• _Task objective_: Exact wording is required: transcribe all the entries and leave the images out.

• _The input_:

- Opening Delimiter -

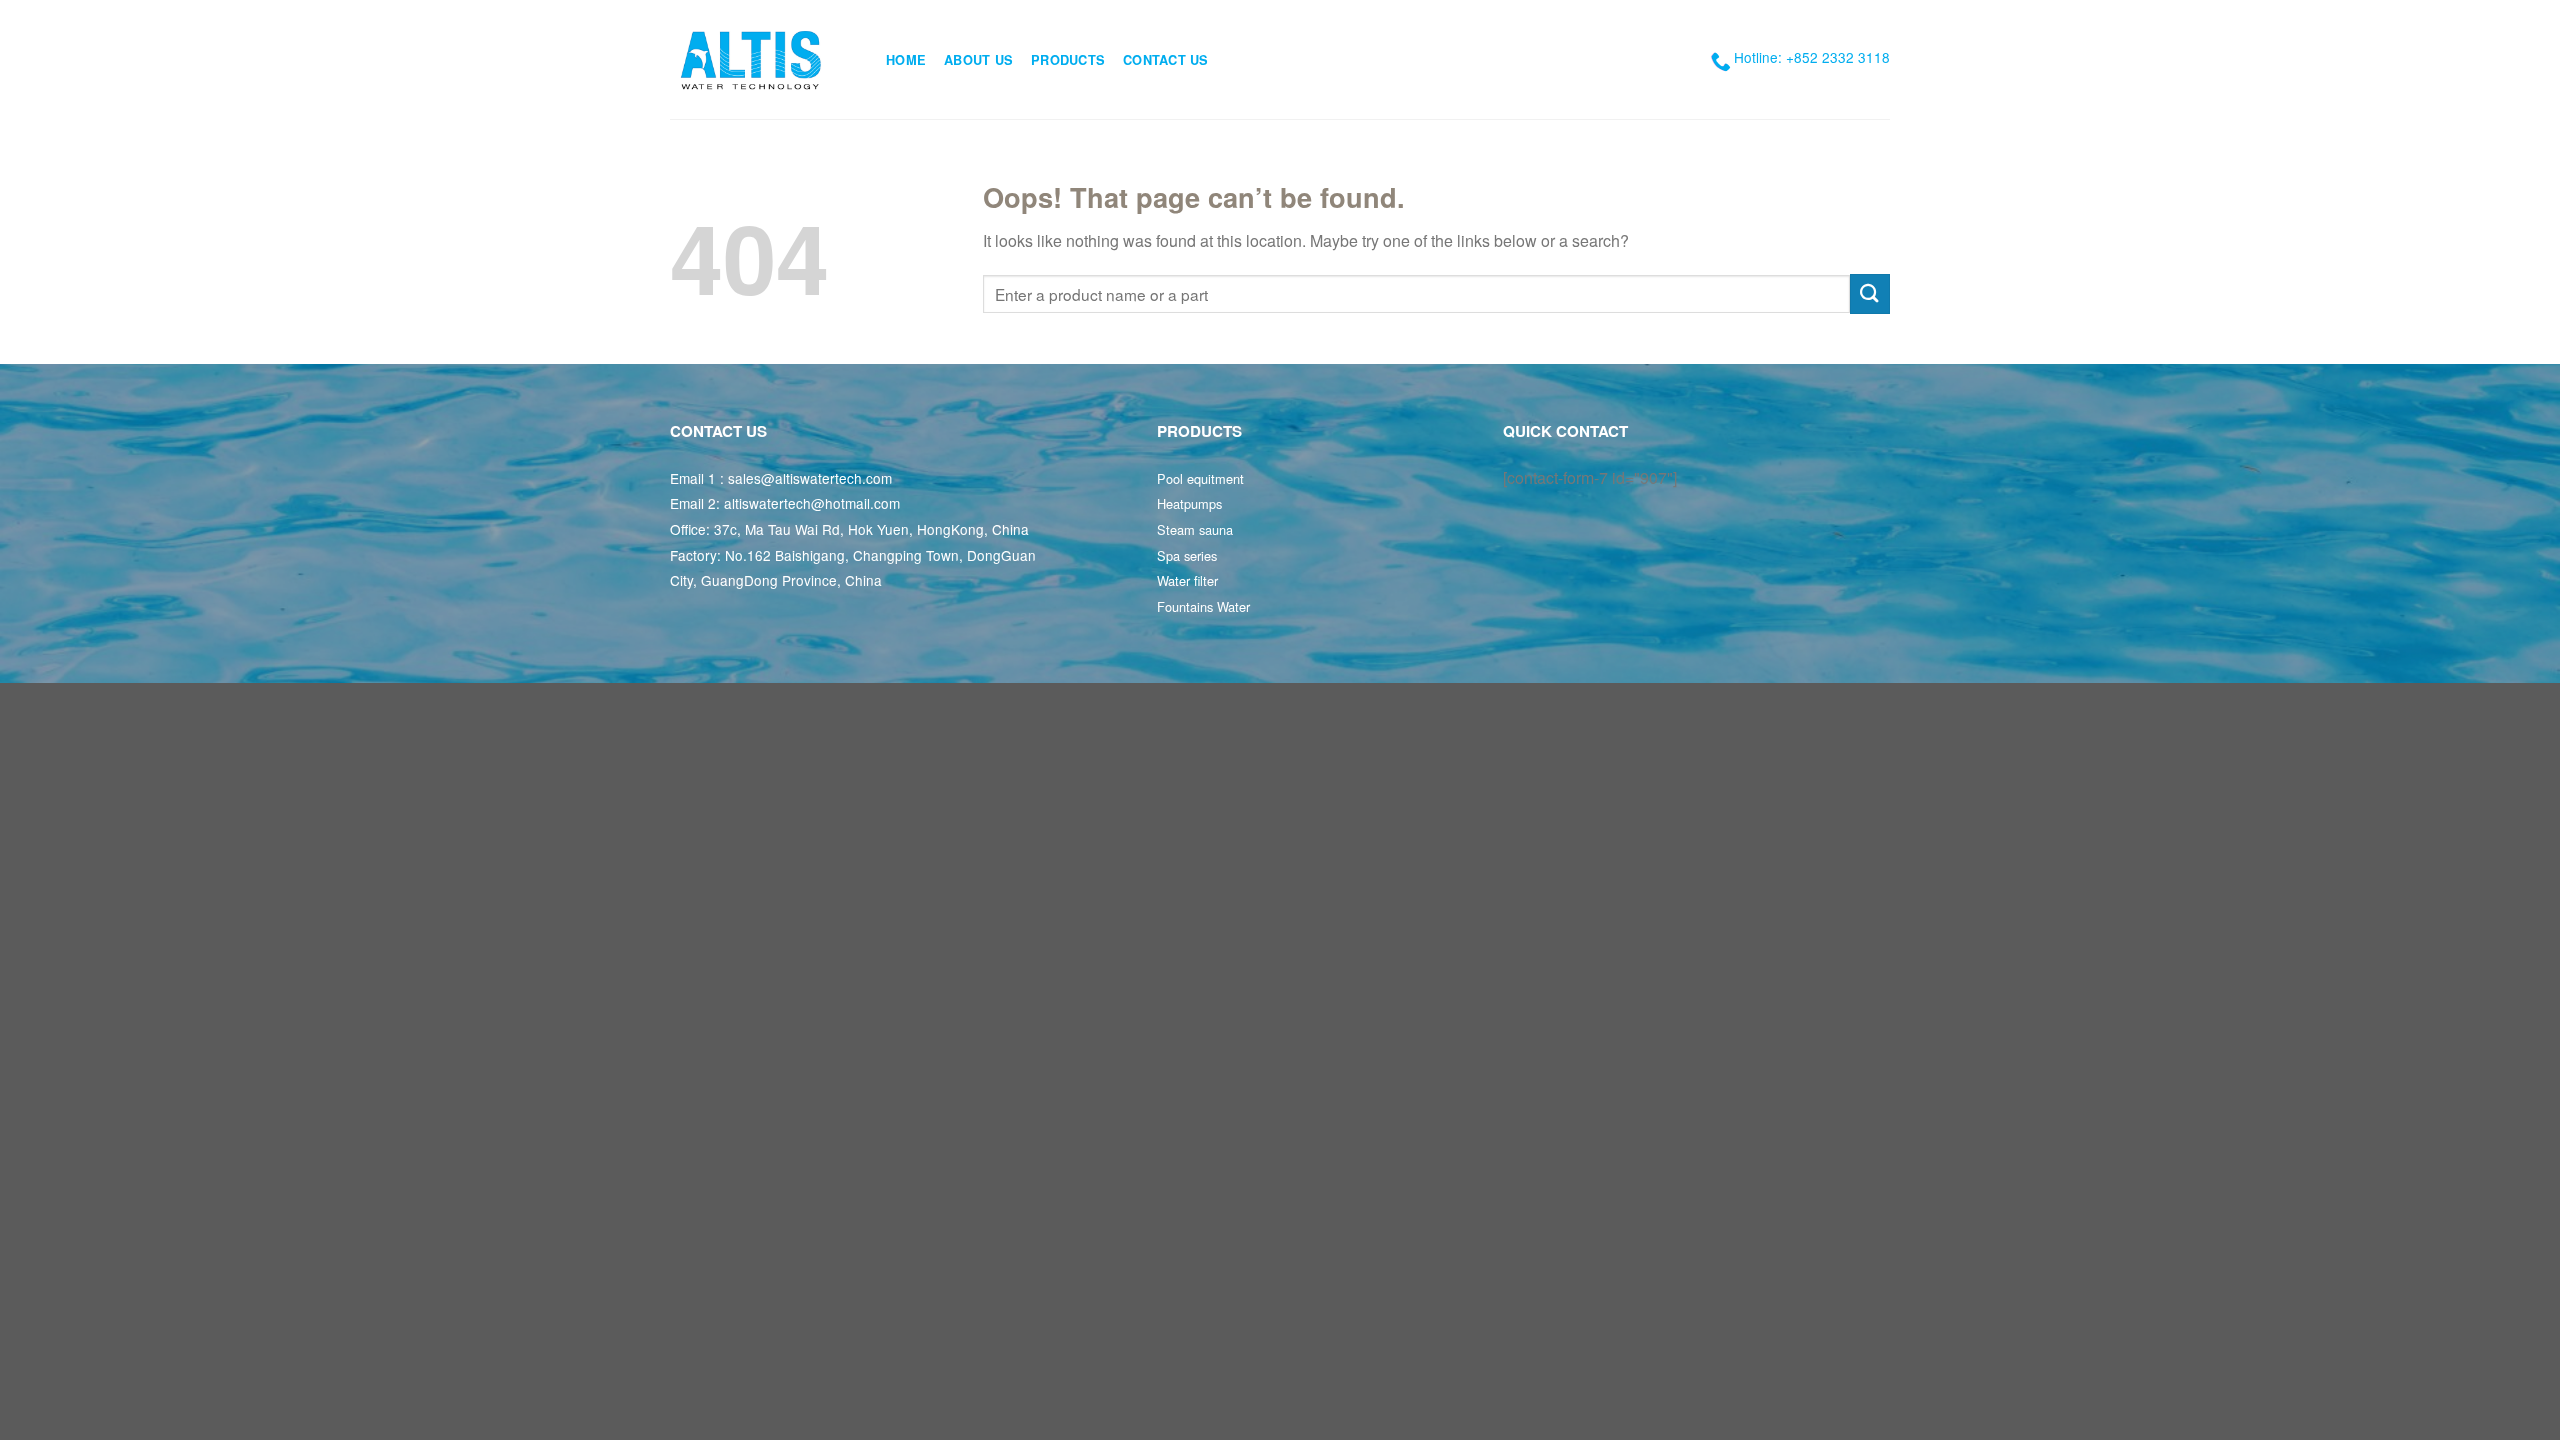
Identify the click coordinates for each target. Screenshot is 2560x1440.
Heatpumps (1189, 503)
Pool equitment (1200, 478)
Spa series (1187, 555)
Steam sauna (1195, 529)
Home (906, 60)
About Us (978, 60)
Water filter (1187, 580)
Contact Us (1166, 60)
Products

- Closing Delimiter -

• _Written solution_:
Identify the click coordinates for each target. Screenshot is 2560x1440.
Heatpumps (1189, 503)
Pool equitment (1200, 478)
Spa series (1187, 555)
Steam sauna (1195, 529)
Home (906, 60)
About Us (978, 60)
Water filter (1187, 580)
Contact Us (1166, 60)
Products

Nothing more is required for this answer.